# Physics3, question on intensity, power, wavelength

• Yroyathon
In summary, a scientist is studying the behavior of individual photons and needs to decrease the intensity of her laser beam to a level where there is no more than one photon in her apparatus at any given time. Using the equations for power and energy of a photon, and the fact that the beam must contain 1 photon per L1 m of beam length, the intensity can be calculated by dividing the power by the area, which is equal to the product of the speed of light, Planck's constant, and the speed of light again, divided by the product of the beam length, wavelength, and area.
Yroyathon
hi folks, here's another problem I've made a few incorrect guesses on. On my other post I may have not mentioned the potential for errors in using various SI units, but I think in general I'm careful enough so I'll continue to not worry about that in this post. So assume I know enough to convert grams to kilograms, and nanometers to meters, etc.

## Homework Statement

A scientist wishes to study the behavior of individual photons.
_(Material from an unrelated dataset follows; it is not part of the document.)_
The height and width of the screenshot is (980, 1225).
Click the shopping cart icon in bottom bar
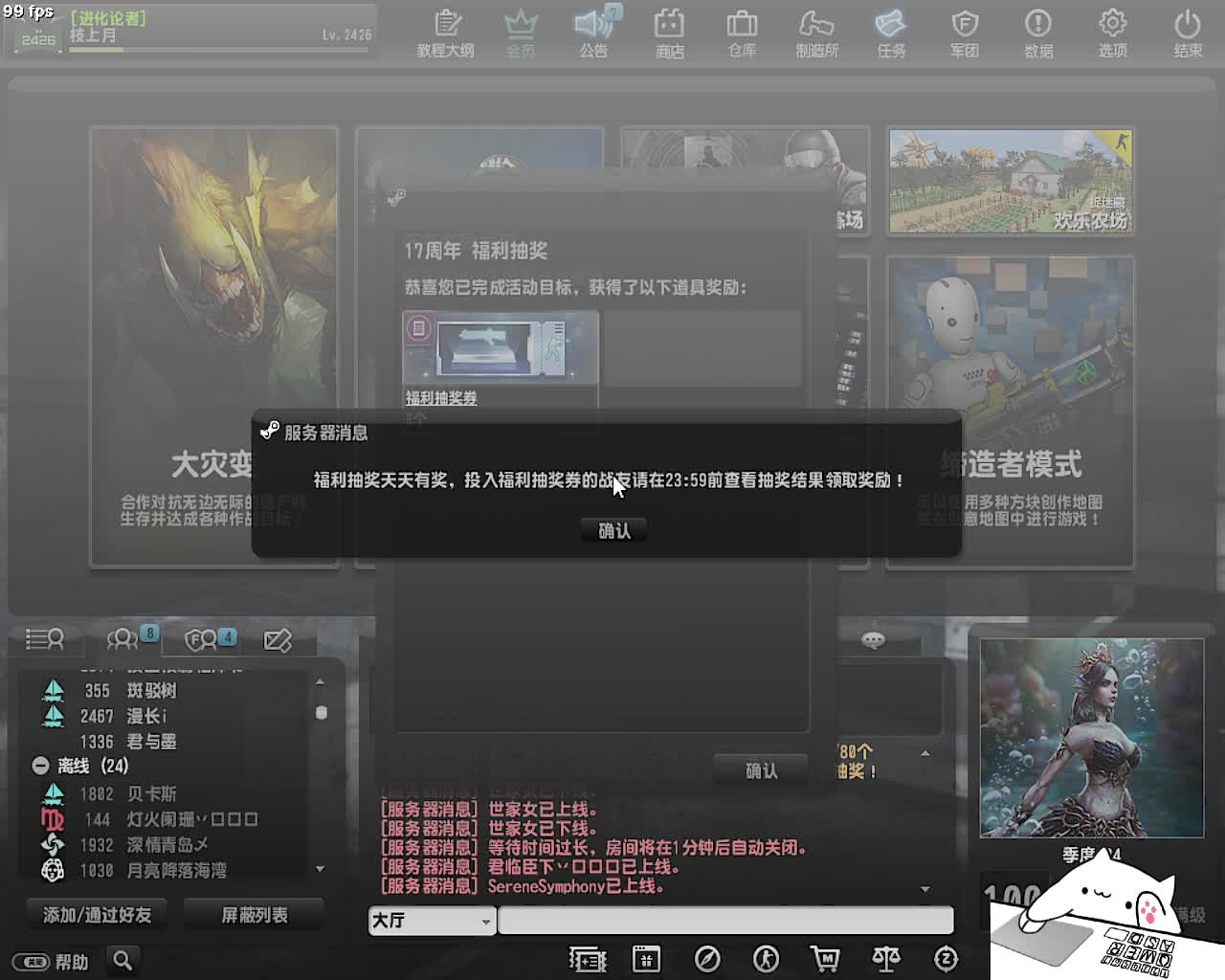tap(824, 959)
To do that, she must decrease the intensity of her i_1 mm2 laser beam -- the laser emits radiation with wavelength w_1 nm -- to a level at which there is no more than one photon in her apparatus at any given time. The path length of the light beam from source to detector is L_1 m. What should be the intensity?

## Homework Equations

for intensity I've used I=P/A, power over area.
for Power of the laser in terms of the photons, I used P = N * E, where N is the number of photons and E is the energy of a photon. for calculating the energy of a photon I used E = h*c/w_1, where h is Planck's constant, c is the speed of light, and w_1 is the wavelength. so in this problem, P = N*6.6*10^(-34)*(3*10^8))/(w_1*10^(-9)).

## The Attempt at a Solution

Hmm. I guess I just realized I wasn't sure what to use for A in the equation for intensity. I think in my first guess I just set A=1, without really thinking.
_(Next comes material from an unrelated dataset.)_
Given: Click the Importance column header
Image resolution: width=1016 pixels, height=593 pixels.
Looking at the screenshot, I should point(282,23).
In my guess I realized I didn't use the distance L_1, which I feel is bad. I wasn't really sure how to incorporate it into the problem.

So I'm considering the quantity of L_1/c, which might be how long it takes a photon to reach the detector? but I'm not certain of this.
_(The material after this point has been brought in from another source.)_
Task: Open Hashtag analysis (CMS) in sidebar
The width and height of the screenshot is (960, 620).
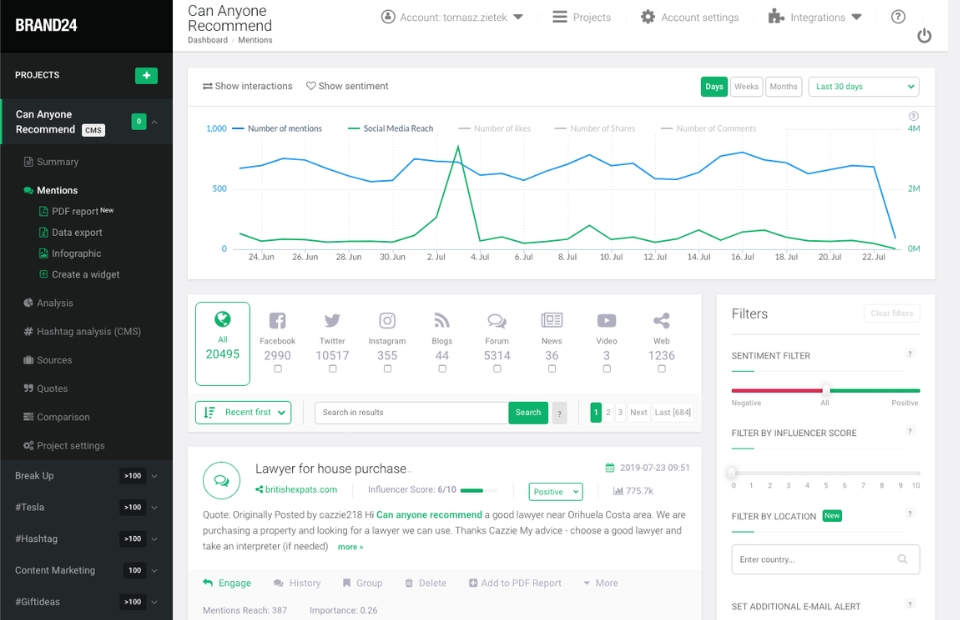Action: click(88, 331)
I'm not getting this right because using my conceptual understanding of the scenario and the equations i have at hand, I don't have a complete cohesive picture.

Any tips would be appreciated. Thanks.

,Yroyathon

I'm guessing that "in her apparatus" means in the L1 m between the source and the apparatus.

So basically, the beam must contain 1 photon per L1 m of beam length. Can you use that information to say how many photons per second the beam would have?

exactly. I'm thinking the quantity L_1/c is the number of photons per second the beam would have. the units seem to match up too, and intuitively i think this number should be pretty small, as it is.

well that did not work out. hmmm. i'll think on it more, trying to understand it conceptually, but as always any suggestions would be great.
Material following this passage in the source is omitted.